Сегодня русский способ освоения пространства заключается не столько в экспансии вовне (каковая тоже лишь дань рутинной русской норме – об этом см. текст Полигон эволюции), сколько в плавном саморазрушении, раскультуривании, эрозии, замыливании и позитивном восприятии катастрофических событий. Процесс аналогичен фонтану говна или разложению трупа в коммунальной квартире, где соседи принюхались и привыкли. Русские не просто отказались противодействовать энтропии – они активно выбрасывают ее на свою и соседние территории, насыщают пространство энтропией, делая его непригодным для обитания кем-то, кроме них.

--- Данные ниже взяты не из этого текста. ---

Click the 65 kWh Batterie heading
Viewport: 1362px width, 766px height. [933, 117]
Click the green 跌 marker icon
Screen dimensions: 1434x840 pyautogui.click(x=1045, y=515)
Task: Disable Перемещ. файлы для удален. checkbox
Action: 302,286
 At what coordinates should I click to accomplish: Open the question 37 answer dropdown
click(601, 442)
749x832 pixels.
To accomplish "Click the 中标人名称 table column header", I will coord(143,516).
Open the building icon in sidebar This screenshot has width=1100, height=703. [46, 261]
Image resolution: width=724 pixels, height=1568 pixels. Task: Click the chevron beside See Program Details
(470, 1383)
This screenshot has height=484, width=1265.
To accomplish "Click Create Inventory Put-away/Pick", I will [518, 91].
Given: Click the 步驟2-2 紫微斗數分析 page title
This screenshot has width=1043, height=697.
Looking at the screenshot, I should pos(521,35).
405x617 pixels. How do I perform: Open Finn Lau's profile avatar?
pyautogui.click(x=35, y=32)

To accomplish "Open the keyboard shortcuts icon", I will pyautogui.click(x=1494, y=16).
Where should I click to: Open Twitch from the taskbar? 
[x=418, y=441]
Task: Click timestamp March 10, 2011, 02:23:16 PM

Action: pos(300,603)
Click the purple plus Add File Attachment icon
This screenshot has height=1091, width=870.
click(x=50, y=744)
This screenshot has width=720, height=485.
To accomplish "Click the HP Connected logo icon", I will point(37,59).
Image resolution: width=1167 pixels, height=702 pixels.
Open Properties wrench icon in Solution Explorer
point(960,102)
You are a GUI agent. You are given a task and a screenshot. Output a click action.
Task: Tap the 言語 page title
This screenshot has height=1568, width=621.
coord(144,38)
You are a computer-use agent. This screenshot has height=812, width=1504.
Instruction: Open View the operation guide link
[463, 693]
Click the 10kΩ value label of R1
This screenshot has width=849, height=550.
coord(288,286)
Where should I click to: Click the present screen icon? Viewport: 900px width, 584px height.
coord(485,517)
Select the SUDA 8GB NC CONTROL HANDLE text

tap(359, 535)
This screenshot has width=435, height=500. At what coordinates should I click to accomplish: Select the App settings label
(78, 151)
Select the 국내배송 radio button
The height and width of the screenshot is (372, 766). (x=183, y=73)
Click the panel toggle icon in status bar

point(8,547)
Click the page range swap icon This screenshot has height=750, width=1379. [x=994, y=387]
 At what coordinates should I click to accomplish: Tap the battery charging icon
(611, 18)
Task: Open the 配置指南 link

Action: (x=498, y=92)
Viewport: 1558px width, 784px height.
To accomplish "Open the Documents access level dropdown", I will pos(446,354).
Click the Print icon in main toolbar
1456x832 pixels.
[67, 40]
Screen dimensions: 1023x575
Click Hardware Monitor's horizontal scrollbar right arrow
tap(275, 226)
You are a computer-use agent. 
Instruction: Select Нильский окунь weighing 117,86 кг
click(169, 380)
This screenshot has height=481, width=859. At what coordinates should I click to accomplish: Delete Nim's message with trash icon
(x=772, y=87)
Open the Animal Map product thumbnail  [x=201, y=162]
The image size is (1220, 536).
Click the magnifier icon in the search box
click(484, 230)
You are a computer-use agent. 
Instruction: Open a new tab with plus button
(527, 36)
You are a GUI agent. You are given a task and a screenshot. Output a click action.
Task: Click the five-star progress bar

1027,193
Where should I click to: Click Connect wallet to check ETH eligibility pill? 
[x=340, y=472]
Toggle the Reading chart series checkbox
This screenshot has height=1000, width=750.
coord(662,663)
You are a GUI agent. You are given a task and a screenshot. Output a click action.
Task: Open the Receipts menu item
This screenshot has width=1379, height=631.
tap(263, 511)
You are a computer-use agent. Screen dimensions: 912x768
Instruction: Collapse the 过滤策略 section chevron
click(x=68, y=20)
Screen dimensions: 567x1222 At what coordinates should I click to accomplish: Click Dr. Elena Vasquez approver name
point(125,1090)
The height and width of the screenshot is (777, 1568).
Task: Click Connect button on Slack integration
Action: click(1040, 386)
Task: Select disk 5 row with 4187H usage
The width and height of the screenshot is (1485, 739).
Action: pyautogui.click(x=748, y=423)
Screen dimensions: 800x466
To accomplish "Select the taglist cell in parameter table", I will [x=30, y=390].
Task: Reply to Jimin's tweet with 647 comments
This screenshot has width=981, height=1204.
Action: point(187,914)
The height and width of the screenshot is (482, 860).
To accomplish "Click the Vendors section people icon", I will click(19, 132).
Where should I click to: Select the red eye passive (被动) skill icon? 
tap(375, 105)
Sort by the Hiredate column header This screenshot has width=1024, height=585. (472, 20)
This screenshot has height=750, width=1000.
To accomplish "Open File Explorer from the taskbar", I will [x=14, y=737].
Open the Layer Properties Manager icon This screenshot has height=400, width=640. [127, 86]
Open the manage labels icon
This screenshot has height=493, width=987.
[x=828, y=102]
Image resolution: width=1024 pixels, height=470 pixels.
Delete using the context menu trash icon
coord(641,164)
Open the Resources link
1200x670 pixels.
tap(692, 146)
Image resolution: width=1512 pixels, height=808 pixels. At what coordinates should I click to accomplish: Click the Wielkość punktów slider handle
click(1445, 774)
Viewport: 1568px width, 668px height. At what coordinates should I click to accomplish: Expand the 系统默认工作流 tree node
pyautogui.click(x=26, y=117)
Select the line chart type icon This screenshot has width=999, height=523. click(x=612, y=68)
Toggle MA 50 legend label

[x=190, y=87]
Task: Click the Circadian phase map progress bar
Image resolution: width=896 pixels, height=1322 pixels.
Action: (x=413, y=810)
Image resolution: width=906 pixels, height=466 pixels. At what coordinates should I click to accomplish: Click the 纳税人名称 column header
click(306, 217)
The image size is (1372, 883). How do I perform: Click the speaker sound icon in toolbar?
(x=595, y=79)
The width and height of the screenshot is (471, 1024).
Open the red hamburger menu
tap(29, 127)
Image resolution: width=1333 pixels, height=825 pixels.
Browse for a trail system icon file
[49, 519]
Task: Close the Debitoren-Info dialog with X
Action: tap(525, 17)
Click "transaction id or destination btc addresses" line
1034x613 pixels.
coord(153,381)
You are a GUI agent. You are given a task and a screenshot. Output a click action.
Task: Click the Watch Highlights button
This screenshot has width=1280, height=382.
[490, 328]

Русское #раскультуривание идет путем снижения планок обоих миров (мир должного, т.е. социальной нормы и мир сущего - данную в ощущениях реальность) подобно движению потолка и пола лифта. Пока мир социальных норм осваивает новое дно, реальность пробивает другое. Решающее значение здесь имеет плавность, поэтому задача властей на всех уровнях сейчас не решать какие-то насущные проблемы (тут власть достигла с народом согласия в том, что их не решить), а обеспечить плавный ход вниз во всех сферах русского бытия. Без толчков и рывков его даже можно выдать за движение вверх – русские поверят.

Смыслогенетическая культурология говорит, что разрыв мировосприятия на должное и сущее - это признак средневековой ментальности. Тогда смысл был в том, чтобы мощным утверждением примата Должного над сущим запустить лифт вверх, подтягивая планку сущего к высоким стандартам Должного. Когда лифт логоцентризма остановился, Запад смог преодолеть разрыв путем отказа от средневековых схем мышления. В России этого не случилось. Выбор здесь невелик: либо ты все глубже выпадаешь из реальности, погружаясь на лифте неадекватности в пучину безумия, либо выпадаешь и отслаиваешься от русской матрицы – выходишь из лифта.
Провал под землю и затопление — это универсальные мифологические символы распада. Говно в русской культуре также несет большую символическую нагрузку. Отсюда русская Атлантида не уйдет под сточные воды в один день и одну ночь – ее конец будет более русским, более мучительным, более долгим и более наглядным.